Hüseyin Rahmi Gürpınar da “Sevda Peşinde” romanıyla bu kervana katılmıştır. Yine Hüseyin Rahmi “Mutallaka” romanını mektuplardan oluşturmuştur. Aynı zamanda “Mutallaka” yazarın mektup biçiminde yazdığı ilk romanıdır.
Reşat Nuri Güntekin’in “Bir Kadın Düşmanı” mektup türünde yazdığı tek romanıdır. Roman kahramanı Sara soylu ve güzel bir kadındır. Diğer kahramanı ise kadın düşmanı olan Ziya’dır.
Oya Baydar’ın “Kedi Mektupları” ülkesini terketmek zorunda kalan kedilerin öykülerini mektuplarla anlatır. Ülkesini terk ederek Almanya’ya giden; Nina, Yoldaş, Arthur ve Gece adlı kediler mektuplar yazarak karşılaştıkları zorlukları anlatırlar.
Dünya Edebiyatı’nda da mektupla yazılan eserlere rastlanmaktadır. Montesquieu’nun 1721 yılında yazdığı “İran Mektupları”çok önemli bir eserdir. Bu eser için Voltaire şöyle diyor : “Acaba, dünyada İran Mektupları’ndan daha kuvvetli şey var mıdır?
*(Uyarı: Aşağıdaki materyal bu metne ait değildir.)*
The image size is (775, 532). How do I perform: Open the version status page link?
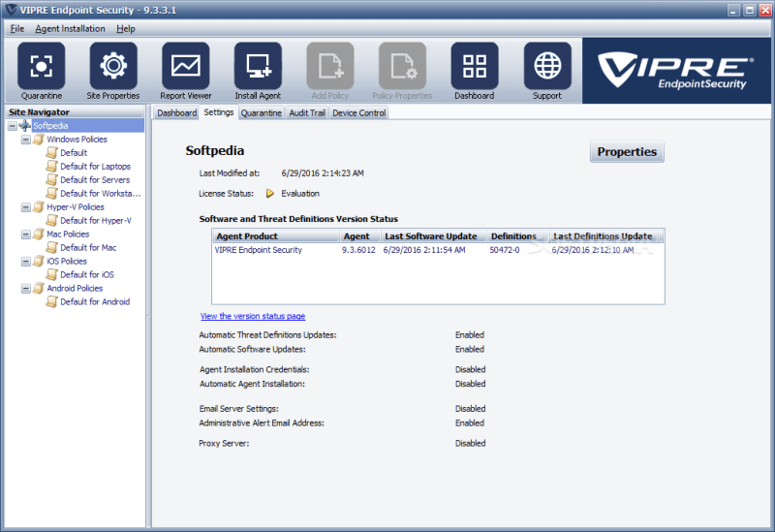253,316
Acaba hükümeti ve dini daha ziyade ihtimamla ele alan, daha mükemmel bir eser yazılmış mıdır?”
Aklımda kalan yabancı eserleri, yazılış tarihleri ile isim isim vereceğim. Tek tek ele almaya kalkarsam, yazının sınırlarını aşarım.
Honore de Balzac’ın “İki Yeni Gelinin Anıları”(1842), Goethe’nin “Genç Werther’in Acıları” (1774),Samuel Richardson’un “Clarissa” (1748), Henry de Montherlant’ın “Genç Kızlar” (1936), Fyodor Dostoyevski’nin “İnsancıklar” (1846) , Pierre Choderlos de Laclos’un “Tehlikeli İlişkiler” (1782) romanları da mektup biçiminde yazılan ve okuyucusunu etkileyen romanlardır.
Sevgili arkadaşım, değerli şair ve çevirmen A. Kadir Paksoy’un büyük emek vererek Jean-Jacques Rousseau’dan çevirdiği, bu sene yayımlanan “Julie ya da Yeni Heloise” romanı da mektup biçiminde yazılan bir eserdir. Paksoy, romanın arka kapağına alınan yazısında bu eser için “Aşk ile insanlık dersi” diyor.
Mektupsuz ve kitapsız kalmamanız dileğiyle iyi okumalar diliyorum.